Combination of standard cytotoxic agents with polyamine analogues in the treatment of breast cancer cell lines.

Polyamines are essential for cell growth and differentiation. Structural polyamine analogues have been shown to have antitumor activity in experimental models including breast cancer. The ability of polyamine analogues to alter activity of cytotoxic chemotherapeutic agents in breast cancer models has not been evaluated. This study evaluates the ability of two polyamine analogues, N1-ethyl-N11-[(cyclopropyl)methyl]-4,8-diazaundecane (CPENSpm) and N1-ethyl-N11-[(cycloheptyl)methyl]-4,8-diazaundecane (CHENSpm) to synergize with cytotoxics in five human breast cancer cell lines. Antagonism, additivity, or synergy of the combinations was determined using the median effect/combination index model. The chemotherapeutic agents chosen, cis-diaminechloroplatinum(II), doxorubicin, 5-fluorouracil, fluorodeoxyuridine, 4-hydroperoxycyclophosphamide, paclitaxel, docetaxel, and vinorelbine, all have antitumor activity in breast cancer and represent a spectrum of mechanisms. Three treatment schedules of polyamine analogue and cytotoxic were tested in MCF-7 and MDA-MB-468 lines, demonstrating a schedule-dependence of synergistic growth inhibition. Cytotoxic agent alone for 24 h followed by polyamine analogue alone for 96 h resulted in the most synergistic combinations and the greatest synergy.
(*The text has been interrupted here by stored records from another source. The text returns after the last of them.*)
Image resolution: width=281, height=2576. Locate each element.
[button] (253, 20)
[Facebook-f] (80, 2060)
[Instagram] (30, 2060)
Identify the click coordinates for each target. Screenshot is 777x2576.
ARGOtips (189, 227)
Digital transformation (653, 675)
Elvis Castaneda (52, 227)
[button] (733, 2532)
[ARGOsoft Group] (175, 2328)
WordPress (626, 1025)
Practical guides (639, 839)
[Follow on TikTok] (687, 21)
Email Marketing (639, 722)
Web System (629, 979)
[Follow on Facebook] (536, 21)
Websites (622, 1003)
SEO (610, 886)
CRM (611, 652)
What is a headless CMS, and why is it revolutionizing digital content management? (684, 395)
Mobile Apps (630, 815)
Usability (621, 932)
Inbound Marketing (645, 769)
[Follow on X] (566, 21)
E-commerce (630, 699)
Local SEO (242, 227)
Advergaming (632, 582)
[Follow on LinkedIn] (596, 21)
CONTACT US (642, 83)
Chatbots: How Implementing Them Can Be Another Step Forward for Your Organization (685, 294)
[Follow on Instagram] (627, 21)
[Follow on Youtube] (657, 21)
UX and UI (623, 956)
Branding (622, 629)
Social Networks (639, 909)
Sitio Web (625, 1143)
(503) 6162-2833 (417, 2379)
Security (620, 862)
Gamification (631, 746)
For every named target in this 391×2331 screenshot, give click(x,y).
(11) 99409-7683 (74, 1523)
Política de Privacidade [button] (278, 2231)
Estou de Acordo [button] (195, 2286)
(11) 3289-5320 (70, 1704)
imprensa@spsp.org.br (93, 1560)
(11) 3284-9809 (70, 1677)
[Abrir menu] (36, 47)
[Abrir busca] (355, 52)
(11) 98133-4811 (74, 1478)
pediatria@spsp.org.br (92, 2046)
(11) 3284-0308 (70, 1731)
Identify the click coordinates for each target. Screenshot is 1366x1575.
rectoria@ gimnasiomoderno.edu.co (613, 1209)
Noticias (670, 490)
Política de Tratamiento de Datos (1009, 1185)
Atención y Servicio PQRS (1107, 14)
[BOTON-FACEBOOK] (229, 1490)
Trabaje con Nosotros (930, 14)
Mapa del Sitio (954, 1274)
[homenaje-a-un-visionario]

This schedule was then tested in three additional breast cancer lines, and several synergistic combinations were again identified. Two cytotoxics, vinorelbine and the fluoropyrimidines, showed the most promise in combination with the polyamine analogues. They were able to synergize with one or both polyamine analogues in most of the breast cancer cell lines. CPENSpm was also able to synergize with virtually all of the cytotoxics in the estrogen receptor alpha-positive MCF-7 and T-47D lines. These preclinical data demonstrate a treatment schedule and combinations of polyamine analogues and cytotoxics that will be important to study mechanistically and clinically for breast cancer.